#### [YOUR TASK]
Each line of the listing below, from the very first to the one that contains "Task: Open the #GetLoud hashtag", is to be retyped exactly as it stands.
────────────────────
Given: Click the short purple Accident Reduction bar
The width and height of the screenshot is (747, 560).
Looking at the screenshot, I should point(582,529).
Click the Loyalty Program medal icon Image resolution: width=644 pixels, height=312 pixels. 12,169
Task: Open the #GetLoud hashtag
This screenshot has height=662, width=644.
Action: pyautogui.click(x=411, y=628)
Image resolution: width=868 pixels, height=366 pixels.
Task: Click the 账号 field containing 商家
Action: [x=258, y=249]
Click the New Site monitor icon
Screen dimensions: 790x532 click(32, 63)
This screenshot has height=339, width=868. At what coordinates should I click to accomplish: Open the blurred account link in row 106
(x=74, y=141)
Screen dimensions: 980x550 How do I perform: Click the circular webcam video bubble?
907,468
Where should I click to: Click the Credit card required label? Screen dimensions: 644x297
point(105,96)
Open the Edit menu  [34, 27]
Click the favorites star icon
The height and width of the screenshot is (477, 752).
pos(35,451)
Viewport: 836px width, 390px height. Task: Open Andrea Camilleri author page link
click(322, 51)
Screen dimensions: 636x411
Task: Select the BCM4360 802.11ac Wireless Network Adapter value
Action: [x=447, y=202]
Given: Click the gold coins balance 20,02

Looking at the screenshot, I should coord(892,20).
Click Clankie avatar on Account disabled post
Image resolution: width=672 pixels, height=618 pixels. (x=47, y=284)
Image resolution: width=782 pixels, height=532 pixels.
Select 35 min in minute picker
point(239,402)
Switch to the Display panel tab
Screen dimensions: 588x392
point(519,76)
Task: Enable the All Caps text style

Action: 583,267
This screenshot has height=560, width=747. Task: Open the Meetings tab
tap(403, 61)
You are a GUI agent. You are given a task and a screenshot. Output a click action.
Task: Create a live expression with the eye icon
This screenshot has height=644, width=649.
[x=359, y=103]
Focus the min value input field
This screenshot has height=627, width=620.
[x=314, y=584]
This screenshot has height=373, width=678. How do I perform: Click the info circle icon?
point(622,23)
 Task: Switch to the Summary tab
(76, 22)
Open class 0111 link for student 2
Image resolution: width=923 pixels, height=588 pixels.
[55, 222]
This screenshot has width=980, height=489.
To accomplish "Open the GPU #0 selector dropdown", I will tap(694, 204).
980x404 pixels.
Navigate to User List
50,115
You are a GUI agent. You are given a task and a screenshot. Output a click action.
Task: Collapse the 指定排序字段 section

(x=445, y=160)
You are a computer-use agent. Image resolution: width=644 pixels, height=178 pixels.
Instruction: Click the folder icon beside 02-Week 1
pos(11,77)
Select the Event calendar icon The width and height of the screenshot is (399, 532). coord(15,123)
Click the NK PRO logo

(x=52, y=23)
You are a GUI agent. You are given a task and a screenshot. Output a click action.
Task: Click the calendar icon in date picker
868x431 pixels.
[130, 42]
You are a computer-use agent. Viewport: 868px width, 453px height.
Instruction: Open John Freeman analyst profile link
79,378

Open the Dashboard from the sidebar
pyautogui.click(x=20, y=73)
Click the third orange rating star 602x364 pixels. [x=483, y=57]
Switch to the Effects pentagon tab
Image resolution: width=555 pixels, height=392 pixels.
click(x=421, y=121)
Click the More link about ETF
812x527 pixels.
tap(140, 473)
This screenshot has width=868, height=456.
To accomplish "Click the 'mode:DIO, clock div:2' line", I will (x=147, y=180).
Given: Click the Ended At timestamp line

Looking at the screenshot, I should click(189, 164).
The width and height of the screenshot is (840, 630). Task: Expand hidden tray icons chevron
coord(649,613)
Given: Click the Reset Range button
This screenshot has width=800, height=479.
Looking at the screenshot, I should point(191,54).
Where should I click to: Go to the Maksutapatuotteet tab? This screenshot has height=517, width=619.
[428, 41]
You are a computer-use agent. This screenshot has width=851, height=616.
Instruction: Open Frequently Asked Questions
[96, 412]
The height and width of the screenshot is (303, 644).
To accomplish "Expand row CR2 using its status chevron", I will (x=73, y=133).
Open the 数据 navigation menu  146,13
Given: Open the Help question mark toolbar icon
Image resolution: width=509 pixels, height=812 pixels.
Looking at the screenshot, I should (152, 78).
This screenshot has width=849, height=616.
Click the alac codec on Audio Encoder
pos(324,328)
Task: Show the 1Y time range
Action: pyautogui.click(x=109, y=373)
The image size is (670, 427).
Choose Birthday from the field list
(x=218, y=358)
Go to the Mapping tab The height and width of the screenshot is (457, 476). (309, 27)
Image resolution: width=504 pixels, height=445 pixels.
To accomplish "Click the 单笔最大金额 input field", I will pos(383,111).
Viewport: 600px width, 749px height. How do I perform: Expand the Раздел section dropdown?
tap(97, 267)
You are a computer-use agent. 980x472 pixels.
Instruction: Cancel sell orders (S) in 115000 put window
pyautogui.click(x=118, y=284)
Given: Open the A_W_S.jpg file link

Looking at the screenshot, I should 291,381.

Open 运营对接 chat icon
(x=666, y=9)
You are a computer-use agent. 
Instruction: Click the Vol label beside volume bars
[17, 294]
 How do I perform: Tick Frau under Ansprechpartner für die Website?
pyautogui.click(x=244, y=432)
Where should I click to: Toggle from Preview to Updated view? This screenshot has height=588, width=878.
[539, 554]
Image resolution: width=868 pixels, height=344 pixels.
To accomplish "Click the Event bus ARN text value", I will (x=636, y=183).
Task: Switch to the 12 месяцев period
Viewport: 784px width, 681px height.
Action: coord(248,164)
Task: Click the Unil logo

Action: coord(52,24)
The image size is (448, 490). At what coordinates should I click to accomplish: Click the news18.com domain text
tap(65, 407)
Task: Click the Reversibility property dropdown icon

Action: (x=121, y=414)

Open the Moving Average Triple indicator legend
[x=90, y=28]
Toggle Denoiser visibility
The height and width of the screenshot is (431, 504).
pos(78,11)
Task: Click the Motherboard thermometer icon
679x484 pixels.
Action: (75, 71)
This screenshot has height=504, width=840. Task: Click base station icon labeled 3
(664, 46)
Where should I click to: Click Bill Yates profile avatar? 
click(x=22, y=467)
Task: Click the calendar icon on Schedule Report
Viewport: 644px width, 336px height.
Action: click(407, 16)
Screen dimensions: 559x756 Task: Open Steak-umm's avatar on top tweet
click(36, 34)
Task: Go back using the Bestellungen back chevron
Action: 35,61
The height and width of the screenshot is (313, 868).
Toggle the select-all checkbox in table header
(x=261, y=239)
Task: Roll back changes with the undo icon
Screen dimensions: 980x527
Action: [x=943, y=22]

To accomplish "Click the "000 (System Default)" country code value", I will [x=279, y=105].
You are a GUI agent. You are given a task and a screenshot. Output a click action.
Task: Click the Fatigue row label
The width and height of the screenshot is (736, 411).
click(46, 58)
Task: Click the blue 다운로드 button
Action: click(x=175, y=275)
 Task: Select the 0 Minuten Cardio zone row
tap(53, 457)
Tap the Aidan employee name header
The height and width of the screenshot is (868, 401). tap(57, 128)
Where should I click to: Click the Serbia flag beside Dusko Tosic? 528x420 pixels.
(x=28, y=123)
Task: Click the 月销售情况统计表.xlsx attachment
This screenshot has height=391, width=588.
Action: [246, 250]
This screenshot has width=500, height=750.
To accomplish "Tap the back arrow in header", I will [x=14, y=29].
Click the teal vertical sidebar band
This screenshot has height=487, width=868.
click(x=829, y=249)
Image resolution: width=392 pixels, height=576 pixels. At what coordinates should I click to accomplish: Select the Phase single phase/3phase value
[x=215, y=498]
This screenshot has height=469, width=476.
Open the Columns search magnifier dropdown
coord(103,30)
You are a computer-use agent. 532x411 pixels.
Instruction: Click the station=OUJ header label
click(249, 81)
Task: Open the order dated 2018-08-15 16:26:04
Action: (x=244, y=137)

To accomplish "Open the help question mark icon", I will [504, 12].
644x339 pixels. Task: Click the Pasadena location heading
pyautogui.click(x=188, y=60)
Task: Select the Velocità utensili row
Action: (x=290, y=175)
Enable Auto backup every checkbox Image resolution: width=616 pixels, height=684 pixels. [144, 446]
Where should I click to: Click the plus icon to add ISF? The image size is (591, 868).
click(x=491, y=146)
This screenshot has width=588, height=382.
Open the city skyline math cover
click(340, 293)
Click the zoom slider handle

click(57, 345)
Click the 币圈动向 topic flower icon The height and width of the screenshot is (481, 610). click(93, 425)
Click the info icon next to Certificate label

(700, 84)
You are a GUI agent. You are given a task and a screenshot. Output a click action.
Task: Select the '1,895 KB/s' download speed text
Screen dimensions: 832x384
────────────────────
#### [YOUR RESPONSE]
Given: Click the short purple Accident Reduction bar
The width and height of the screenshot is (747, 560).
Looking at the screenshot, I should point(582,529).
Click the Loyalty Program medal icon Image resolution: width=644 pixels, height=312 pixels. 12,169
Task: Open the #GetLoud hashtag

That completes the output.